Tâche à réaliser ▸ Recopiez toutes les entrées ci-dessous, sans y apporter la moindre modification.

Données enregistrées
╭──

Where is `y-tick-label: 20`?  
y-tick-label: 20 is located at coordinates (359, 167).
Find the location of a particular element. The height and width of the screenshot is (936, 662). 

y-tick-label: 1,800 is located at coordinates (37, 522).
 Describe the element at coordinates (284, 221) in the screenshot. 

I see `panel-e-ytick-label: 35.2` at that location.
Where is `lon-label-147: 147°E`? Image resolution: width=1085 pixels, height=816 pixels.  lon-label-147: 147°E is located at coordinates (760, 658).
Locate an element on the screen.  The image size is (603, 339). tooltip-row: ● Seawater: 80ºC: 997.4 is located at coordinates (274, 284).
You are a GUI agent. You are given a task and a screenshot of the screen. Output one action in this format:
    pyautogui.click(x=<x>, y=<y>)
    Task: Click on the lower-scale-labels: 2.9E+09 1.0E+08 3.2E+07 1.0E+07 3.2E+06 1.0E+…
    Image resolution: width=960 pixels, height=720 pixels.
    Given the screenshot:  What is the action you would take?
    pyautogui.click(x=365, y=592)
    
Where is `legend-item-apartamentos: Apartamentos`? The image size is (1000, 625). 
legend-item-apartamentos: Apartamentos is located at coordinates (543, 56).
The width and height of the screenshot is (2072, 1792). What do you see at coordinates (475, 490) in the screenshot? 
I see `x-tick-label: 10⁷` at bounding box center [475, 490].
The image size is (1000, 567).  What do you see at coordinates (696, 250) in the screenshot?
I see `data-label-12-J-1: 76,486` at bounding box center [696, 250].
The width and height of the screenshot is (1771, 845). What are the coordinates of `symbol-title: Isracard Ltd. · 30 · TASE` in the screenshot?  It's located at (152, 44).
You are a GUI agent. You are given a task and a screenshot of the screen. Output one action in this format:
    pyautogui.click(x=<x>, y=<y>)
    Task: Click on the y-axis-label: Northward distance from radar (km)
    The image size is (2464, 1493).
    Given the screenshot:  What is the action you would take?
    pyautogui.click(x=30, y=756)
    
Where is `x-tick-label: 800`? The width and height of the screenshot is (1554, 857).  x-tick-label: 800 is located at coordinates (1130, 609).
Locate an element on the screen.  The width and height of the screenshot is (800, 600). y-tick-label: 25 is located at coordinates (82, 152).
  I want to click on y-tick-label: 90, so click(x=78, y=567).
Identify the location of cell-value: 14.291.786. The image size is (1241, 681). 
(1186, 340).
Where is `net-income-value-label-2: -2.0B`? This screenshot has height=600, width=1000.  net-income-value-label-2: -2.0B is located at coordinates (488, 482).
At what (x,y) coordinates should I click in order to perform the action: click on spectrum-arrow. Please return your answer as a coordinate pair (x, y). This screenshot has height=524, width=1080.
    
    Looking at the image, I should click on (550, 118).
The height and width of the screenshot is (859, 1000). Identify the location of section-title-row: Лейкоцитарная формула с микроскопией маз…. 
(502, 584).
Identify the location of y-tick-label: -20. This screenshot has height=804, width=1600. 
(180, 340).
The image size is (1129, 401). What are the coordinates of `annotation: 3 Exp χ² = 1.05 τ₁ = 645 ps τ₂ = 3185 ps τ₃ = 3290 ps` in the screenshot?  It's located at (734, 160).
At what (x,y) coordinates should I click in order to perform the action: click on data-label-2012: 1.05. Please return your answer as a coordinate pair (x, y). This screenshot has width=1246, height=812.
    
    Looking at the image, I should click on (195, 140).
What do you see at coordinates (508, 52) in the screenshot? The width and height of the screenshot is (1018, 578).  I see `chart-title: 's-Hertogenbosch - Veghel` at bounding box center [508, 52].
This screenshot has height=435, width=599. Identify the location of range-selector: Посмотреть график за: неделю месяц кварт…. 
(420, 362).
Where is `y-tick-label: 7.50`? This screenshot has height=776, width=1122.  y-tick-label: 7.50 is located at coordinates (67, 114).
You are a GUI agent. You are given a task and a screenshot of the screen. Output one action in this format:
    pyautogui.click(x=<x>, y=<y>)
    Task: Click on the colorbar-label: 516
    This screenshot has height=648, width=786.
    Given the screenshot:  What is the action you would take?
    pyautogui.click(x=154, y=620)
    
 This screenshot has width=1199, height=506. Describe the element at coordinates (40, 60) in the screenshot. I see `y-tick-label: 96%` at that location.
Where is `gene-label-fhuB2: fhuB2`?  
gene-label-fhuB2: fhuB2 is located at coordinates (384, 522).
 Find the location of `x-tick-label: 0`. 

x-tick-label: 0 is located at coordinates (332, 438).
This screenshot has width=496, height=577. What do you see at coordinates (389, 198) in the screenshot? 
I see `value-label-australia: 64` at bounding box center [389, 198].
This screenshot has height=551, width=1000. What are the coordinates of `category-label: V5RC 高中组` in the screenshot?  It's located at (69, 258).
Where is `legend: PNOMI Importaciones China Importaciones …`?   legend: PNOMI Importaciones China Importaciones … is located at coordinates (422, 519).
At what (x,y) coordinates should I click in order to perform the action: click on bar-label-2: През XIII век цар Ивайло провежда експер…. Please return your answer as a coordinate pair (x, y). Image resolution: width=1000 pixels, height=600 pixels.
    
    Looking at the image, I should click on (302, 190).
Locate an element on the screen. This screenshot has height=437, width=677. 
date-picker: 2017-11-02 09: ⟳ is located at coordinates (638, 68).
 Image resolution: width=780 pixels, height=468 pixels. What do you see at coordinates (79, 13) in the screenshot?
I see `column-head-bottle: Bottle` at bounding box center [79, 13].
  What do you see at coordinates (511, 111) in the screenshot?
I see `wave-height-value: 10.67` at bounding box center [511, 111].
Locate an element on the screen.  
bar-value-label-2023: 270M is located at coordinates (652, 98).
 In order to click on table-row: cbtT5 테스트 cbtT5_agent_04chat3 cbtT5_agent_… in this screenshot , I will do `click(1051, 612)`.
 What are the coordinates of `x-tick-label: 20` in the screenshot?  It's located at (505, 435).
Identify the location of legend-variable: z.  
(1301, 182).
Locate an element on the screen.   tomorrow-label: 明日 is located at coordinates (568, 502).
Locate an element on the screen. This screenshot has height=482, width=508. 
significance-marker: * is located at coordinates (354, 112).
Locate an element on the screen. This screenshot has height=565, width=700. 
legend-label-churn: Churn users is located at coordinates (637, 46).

╰──

Corrigé de l'exercice ▸
Where is `y-tick-label: 20`?  
y-tick-label: 20 is located at coordinates (359, 167).
Find the location of a particular element. The height and width of the screenshot is (936, 662). 

y-tick-label: 1,800 is located at coordinates (37, 522).
 Describe the element at coordinates (284, 221) in the screenshot. 

I see `panel-e-ytick-label: 35.2` at that location.
Where is `lon-label-147: 147°E`? Image resolution: width=1085 pixels, height=816 pixels.  lon-label-147: 147°E is located at coordinates (760, 658).
Locate an element on the screen.  The image size is (603, 339). tooltip-row: ● Seawater: 80ºC: 997.4 is located at coordinates (274, 284).
You are a GUI agent. You are given a task and a screenshot of the screen. Output one action in this format:
    pyautogui.click(x=<x>, y=<y>)
    Task: Click on the lower-scale-labels: 2.9E+09 1.0E+08 3.2E+07 1.0E+07 3.2E+06 1.0E+…
    Image resolution: width=960 pixels, height=720 pixels.
    Given the screenshot:  What is the action you would take?
    pyautogui.click(x=365, y=592)
    
Where is `legend-item-apartamentos: Apartamentos`? The image size is (1000, 625). 
legend-item-apartamentos: Apartamentos is located at coordinates (543, 56).
The width and height of the screenshot is (2072, 1792). What do you see at coordinates (475, 490) in the screenshot? 
I see `x-tick-label: 10⁷` at bounding box center [475, 490].
The image size is (1000, 567).  What do you see at coordinates (696, 250) in the screenshot?
I see `data-label-12-J-1: 76,486` at bounding box center [696, 250].
The width and height of the screenshot is (1771, 845). What are the coordinates of `symbol-title: Isracard Ltd. · 30 · TASE` in the screenshot?  It's located at (152, 44).
You are a GUI agent. You are given a task and a screenshot of the screen. Output one action in this format:
    pyautogui.click(x=<x>, y=<y>)
    Task: Click on the y-axis-label: Northward distance from radar (km)
    The image size is (2464, 1493).
    Given the screenshot:  What is the action you would take?
    pyautogui.click(x=30, y=756)
    
Where is `x-tick-label: 800`? The width and height of the screenshot is (1554, 857).  x-tick-label: 800 is located at coordinates (1130, 609).
Locate an element on the screen.  The width and height of the screenshot is (800, 600). y-tick-label: 25 is located at coordinates (82, 152).
  I want to click on y-tick-label: 90, so click(x=78, y=567).
Identify the location of cell-value: 14.291.786. The image size is (1241, 681). 
(1186, 340).
Where is `net-income-value-label-2: -2.0B`? This screenshot has height=600, width=1000.  net-income-value-label-2: -2.0B is located at coordinates (488, 482).
At what (x,y) coordinates should I click in order to perform the action: click on spectrum-arrow. Please return your answer as a coordinate pair (x, y). This screenshot has height=524, width=1080.
    
    Looking at the image, I should click on (550, 118).
The height and width of the screenshot is (859, 1000). Identify the location of section-title-row: Лейкоцитарная формула с микроскопией маз…. 
(502, 584).
Identify the location of y-tick-label: -20. This screenshot has height=804, width=1600. 
(180, 340).
The image size is (1129, 401). What are the coordinates of `annotation: 3 Exp χ² = 1.05 τ₁ = 645 ps τ₂ = 3185 ps τ₃ = 3290 ps` in the screenshot?  It's located at (734, 160).
At what (x,y) coordinates should I click in order to perform the action: click on data-label-2012: 1.05. Please return your answer as a coordinate pair (x, y). This screenshot has width=1246, height=812.
    
    Looking at the image, I should click on (195, 140).
What do you see at coordinates (508, 52) in the screenshot? The width and height of the screenshot is (1018, 578).  I see `chart-title: 's-Hertogenbosch - Veghel` at bounding box center [508, 52].
This screenshot has height=435, width=599. Identify the location of range-selector: Посмотреть график за: неделю месяц кварт…. 
(420, 362).
Where is `y-tick-label: 7.50`? This screenshot has height=776, width=1122.  y-tick-label: 7.50 is located at coordinates (67, 114).
You are a GUI agent. You are given a task and a screenshot of the screen. Output one action in this format:
    pyautogui.click(x=<x>, y=<y>)
    Task: Click on the colorbar-label: 516
    This screenshot has height=648, width=786.
    Given the screenshot:  What is the action you would take?
    pyautogui.click(x=154, y=620)
    
 This screenshot has width=1199, height=506. Describe the element at coordinates (40, 60) in the screenshot. I see `y-tick-label: 96%` at that location.
Where is `gene-label-fhuB2: fhuB2`?  
gene-label-fhuB2: fhuB2 is located at coordinates (384, 522).
 Find the location of `x-tick-label: 0`. 

x-tick-label: 0 is located at coordinates (332, 438).
This screenshot has width=496, height=577. What do you see at coordinates (389, 198) in the screenshot? 
I see `value-label-australia: 64` at bounding box center [389, 198].
This screenshot has height=551, width=1000. What are the coordinates of `category-label: V5RC 高中组` in the screenshot?  It's located at (69, 258).
Where is `legend: PNOMI Importaciones China Importaciones …`?   legend: PNOMI Importaciones China Importaciones … is located at coordinates (422, 519).
At what (x,y) coordinates should I click in order to perform the action: click on bar-label-2: През XIII век цар Ивайло провежда експер…. Please return your answer as a coordinate pair (x, y). Image resolution: width=1000 pixels, height=600 pixels.
    
    Looking at the image, I should click on (302, 190).
Locate an element on the screen. This screenshot has height=437, width=677. 
date-picker: 2017-11-02 09: ⟳ is located at coordinates (638, 68).
 Image resolution: width=780 pixels, height=468 pixels. What do you see at coordinates (79, 13) in the screenshot?
I see `column-head-bottle: Bottle` at bounding box center [79, 13].
  What do you see at coordinates (511, 111) in the screenshot?
I see `wave-height-value: 10.67` at bounding box center [511, 111].
Locate an element on the screen.  
bar-value-label-2023: 270M is located at coordinates (652, 98).
 In order to click on table-row: cbtT5 테스트 cbtT5_agent_04chat3 cbtT5_agent_… in this screenshot , I will do `click(1051, 612)`.
 What are the coordinates of `x-tick-label: 20` in the screenshot?  It's located at (505, 435).
Identify the location of legend-variable: z.  
(1301, 182).
Locate an element on the screen.   tomorrow-label: 明日 is located at coordinates (568, 502).
Locate an element on the screen. This screenshot has height=482, width=508. 
significance-marker: * is located at coordinates (354, 112).
Locate an element on the screen. This screenshot has height=565, width=700. 
legend-label-churn: Churn users is located at coordinates (637, 46).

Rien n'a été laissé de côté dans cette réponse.